This Karthi-starrer revolves around Vikram (Karthi), though you’d be excused if you miss that name. Everyone calls him ‘Sulthan’. His birth itself is an event; it happens when a fight ensues in a household that is home to a hundred goons. Sulthan is born, and he has to choose between a path of violence and peace.

He chooses the latter. For once, you don’t have a Tamil cinema hero hitting hundred rowdies at once; he’s laughing and joking around with them. He calls them his ‘brothers’. Sulthan is an actual ‘Rowdy Baby’.

 

Life changes when his dad (Napoleon, in a short role) passes on, and his boys have to travel to a small village near Salem to complete one last ‘assignment’. Will that entail danger, and how does the motley group handle it?

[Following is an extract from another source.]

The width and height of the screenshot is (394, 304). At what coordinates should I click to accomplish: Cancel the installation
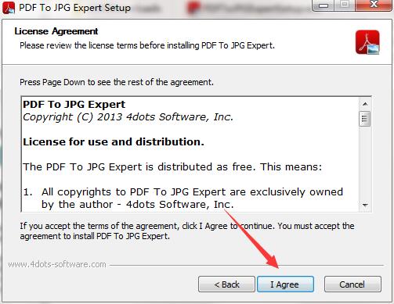point(352,284)
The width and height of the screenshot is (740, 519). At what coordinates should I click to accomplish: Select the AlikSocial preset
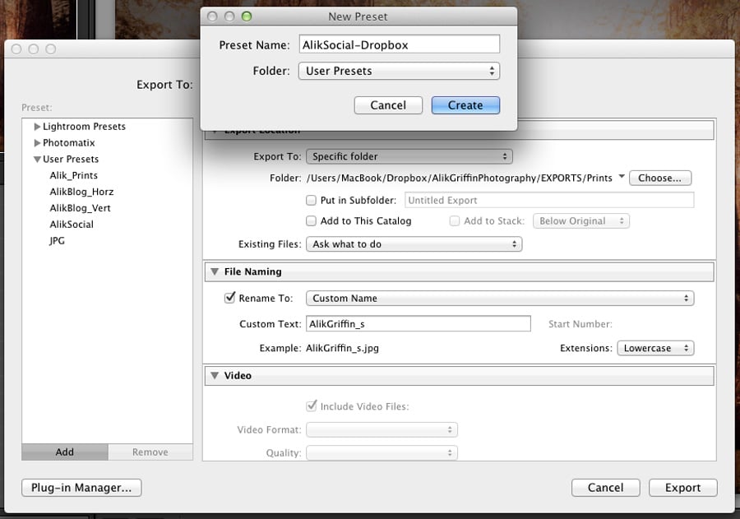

There are several whistle-worthy moments in this mass vehicle that uses tropes from Baahubali and KGF to pull off the grandeur of the idea. A unique fight sequence is designed with a few enemies hatching to attack Sulthan when he’s asleep… with his hundred ‘boys’ sleeping around him. What ensues is a ‘silent fight’, one that happens without any sound except Yuvan Shankar Raja’s thunderous score.

Sulthan

  • Director: Bakkiyaraj Kannan
  • Cast: Karthi, Rashmika Mandana, Yogi Babu, Lal
  • Storyline: A man sets out to reform a motley group of goons

Karthi scores as a person grappling with too many things running in his head and pulls off the larger-than-life moments to a considerable extent. But the fact that you remember quite a few of the ‘lovable’ goons and their actions is what makes Sulthan go one step ahead. The film does veer into predictable Tamil cinema territory when it introduces a corporate conspiracy element, but thankfully, the mass moments keep hitting the right notes.

The romance isn’t the greatest (Rashmika Mandana gets to play a rural belle), but even there, there is some purpose to its existence to the core plotline. If Yuvan’s background score and Sathyan Sooryan’s cinematography are major highlights, so are the songs; Vivek-Mervin’s hummable numbers prove that the musical duo have it in them to take on bigger projects.

Director Bakkiyaraj Kannan has managed to weave in an engaging storyline taking two of Tamil cinema’s pet topics: rowdyism and farming. He goes overboard in the second half on a few instances — a couple of sluggish sequences and a song that could have been done away with — but keeps inserting ‘commercial ideas’ to keep the interest afloat.

Sulthan is a theatre film without doubt. One wonders if the slow-motion mass moments will work for someone watching it on an OTT platform in the comforts of their homes, but on the big screen, this Karthi-starrer packs a fantastic punch.